Referring to Bernard’s parents, Gates wrote to Thomas Curley, the wire service’s president and CEO: “Your lack of compassion and common sense in choosing to put this image of their maimed and stricken child on the front page of multiple American newspapers is appalling.
“The issue here is not law, policy or constitutional right — but judgment and common decency.”
In an Aug. 14 attack by the Taliban in the Helmand province in southern Afghanistan, Bernard, 21, of New Portland, Maine, was hit by a rocket-propelled grenade. AP photographer Julie Jacobson, who was embedded with Bernard’s unit, captured an image of fellow Marines trying to rescue him as he suffered severe leg injuries.
Jacobson, who was crouching under fire, took the picture from a distance with a long lens and did not interfere with Marines trying to assist Bernard.
And, apparently she didn’t attempt to assist the Marines, either, from her position where she lay cowering under fire.
Bernard was taken to a field hospital, where he died on the operating table, AP reported.
Later, when she learned he had died, Jacobson thought about the pictures she had taken.
“To ignore a moment like that simply … would have been wrong.”
And Welcome to our “Self-serving Justification” Part of our Show; where we attemt to thimble-rig ass-covering excuses out of thin air. Honestly it makes me wonder if they have these classes at Journalism School is Covering Your Ass.
“I was recording his impending death, just as I had recorded his life moments before walking the point in the bazaar,” she said. “Death is a part of life and most certainly a part of war. Isn’t that why we’re here? To document for now and for history the events of this war?”
Silly me — I though it was to free the oppressed people of Afghanistan from under the murderous thumb of the Religion of Death and Dismemberment; but I could be wrong on that.
Later, she showed members of his squadron all the images taken that day and the Marines flipped through them on her computer one by one.
“They did stop when they came to that moment,” she said. “But none of them complained or grew angry about it. They understood that it was what it was. They understand, despite that he was their friend, it was the reality of things.”
Maybe they were silently grieving their fallen friend? Maybe they assumed you had the common decency not to print them?
The Associated Press released a self-serving whiny statement HERE:
NEW YORK (AP) — The Associated Press is distributing a photo of a Marine fatally wounded in battle, choosing after a period of reflection to make public an image that conveys the grimness of war and the sacrifice of young men and women fighting it.

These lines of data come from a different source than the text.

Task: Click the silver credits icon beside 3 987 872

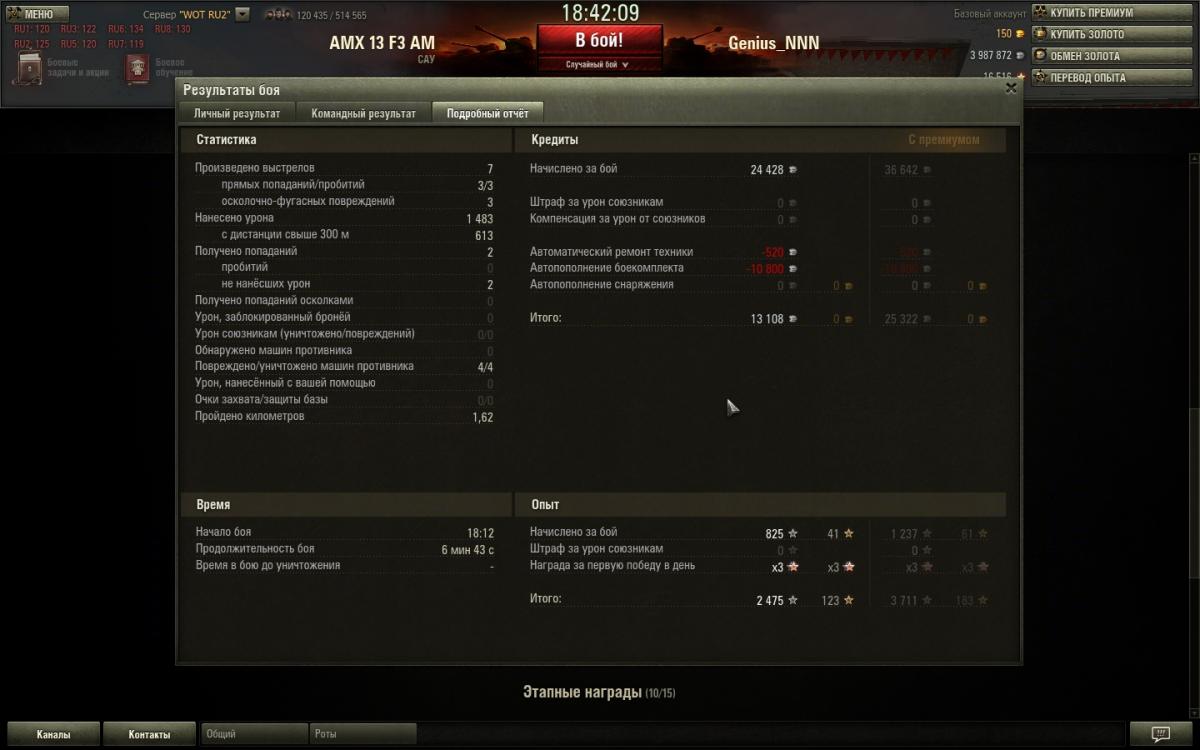Action: [1020, 55]
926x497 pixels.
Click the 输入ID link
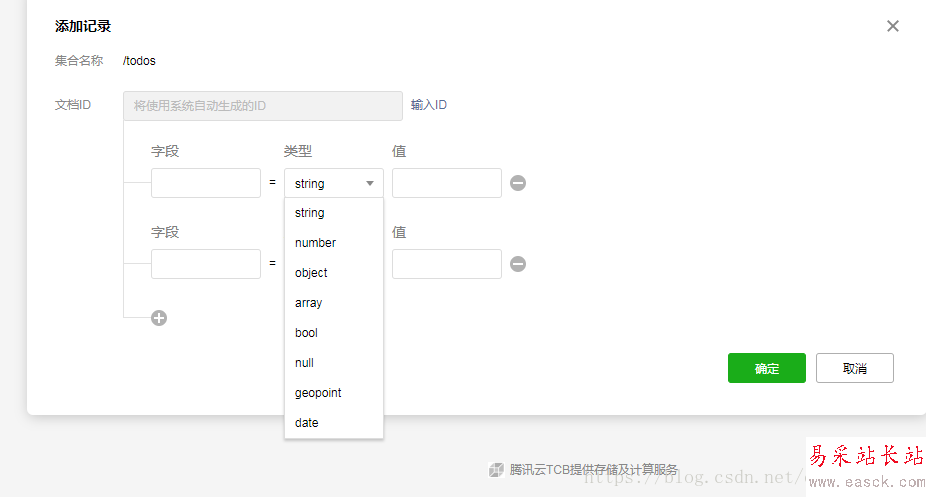click(429, 105)
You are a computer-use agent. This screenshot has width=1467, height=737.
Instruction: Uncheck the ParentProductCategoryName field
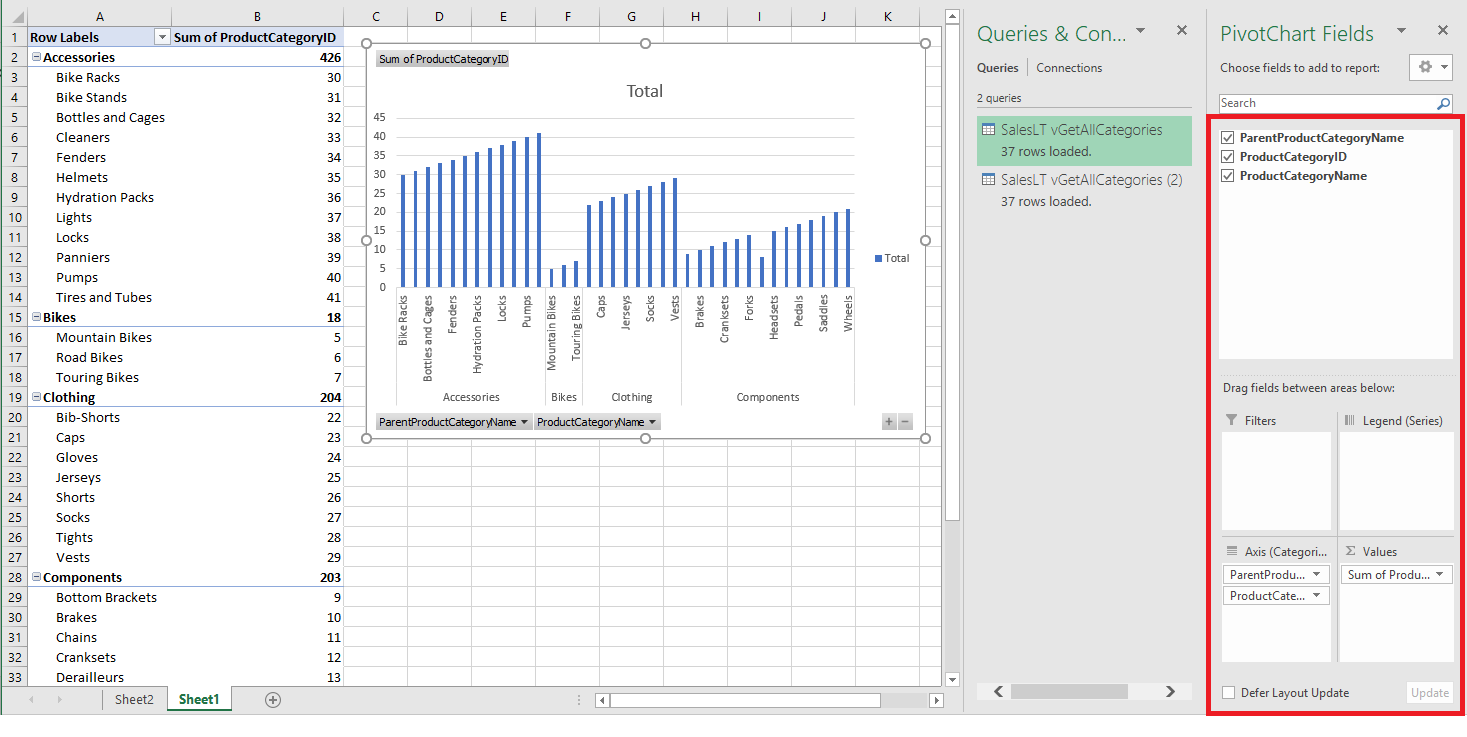1228,138
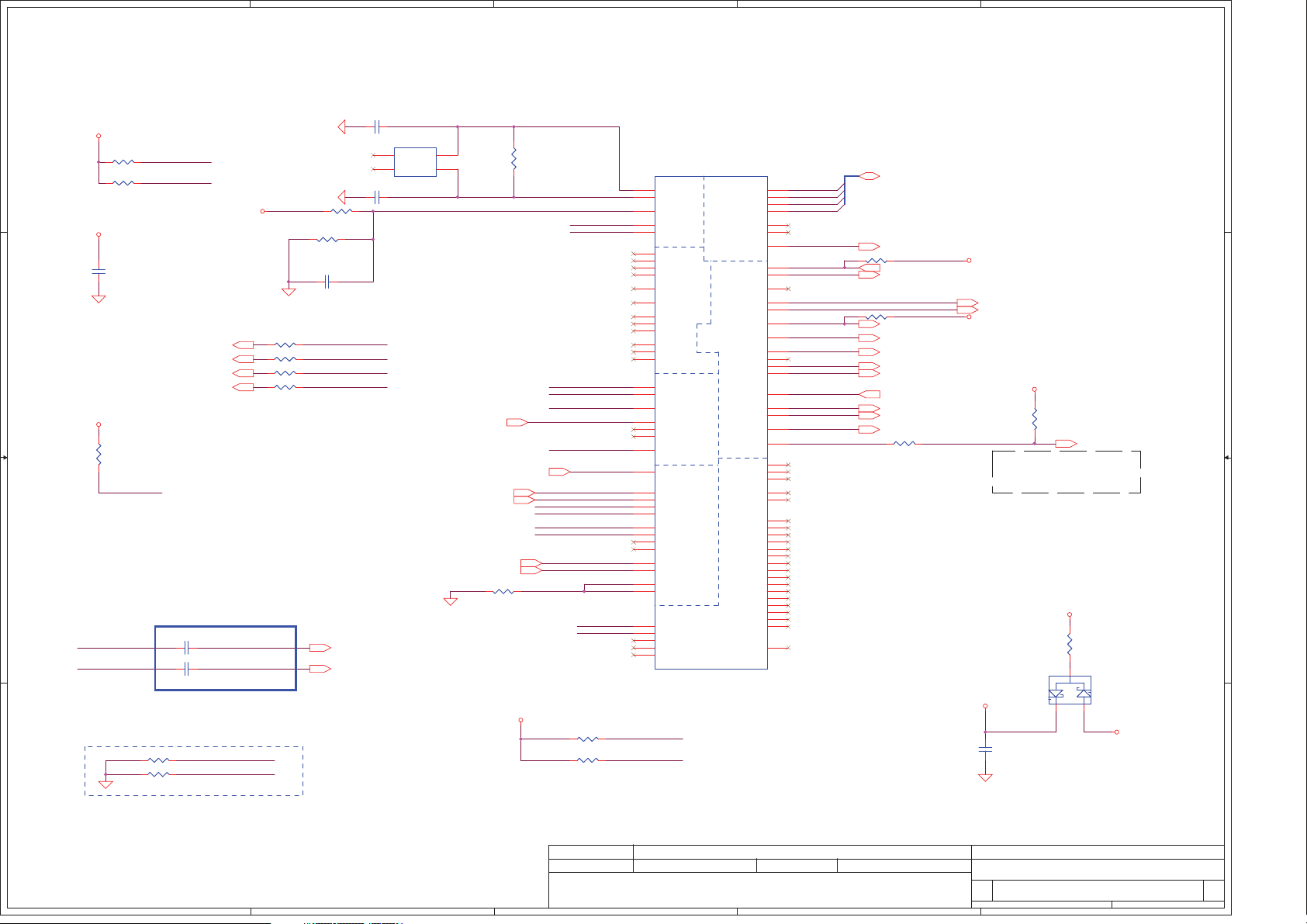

Oh, well, if it’s a Period of Reflection then, that makes it all better. To Hell with his greiving family; we’ve Reflected on it, and all is well with the world.
Curiously, the Media Whores at MSNBC rushed to the AP’s defense as well. (Apparently the *IS* “honor among criminals” after all.) Listen to this marvelously snide, snarky, and self-serving justification from MSNBC:
Journalists embedded with U.S. forces in Afghanistan must sign a statement accepting a series of rules which, among other things, are designed to protect operational security and lives of the soldiers and Marines who are hosting them.
Critics also maintain some of the rules are aimed at sanitizing the war, minimizing the sacrifice and cruelty that were graphically depicted by images from the Civil War to Vietnam where such restrictions were not in place.
The rule regarding coverage of “wounded, injured, and ill personnel” states that the “governing concerns” are “patient welfare, patient privacy and next of kin/family considerations.”
“Photography from a respectful distance or from angles at which a casualty cannot be identified is permissible; however, no recording of ramp ceremonies or remains transfers is permitted.”
Images of U.S. soldiers fallen in combat have been rare in Iraq and Afghanistan, partly because it is unusual for journalists to witness them and partly because military guidelines have barred the showing of photographs until after families have been notified.
“Sanitizing the War?” Are you kidding me? The Media won’t even cover the wr unless it looks bad for America. Remember the last Mainstream Media news coverage you saw of Iraq or Afghanistan?
Very likely it was before the “Surge” in Ieaq — when things were looking grimmer there. Perhaps AP was looking to “profit from the war” by sensationalizing it? By violating the privacy of the family?
Or were they just looking to turn public opinion against the war by showing casualties — like the media did in Vietnam. perhaps?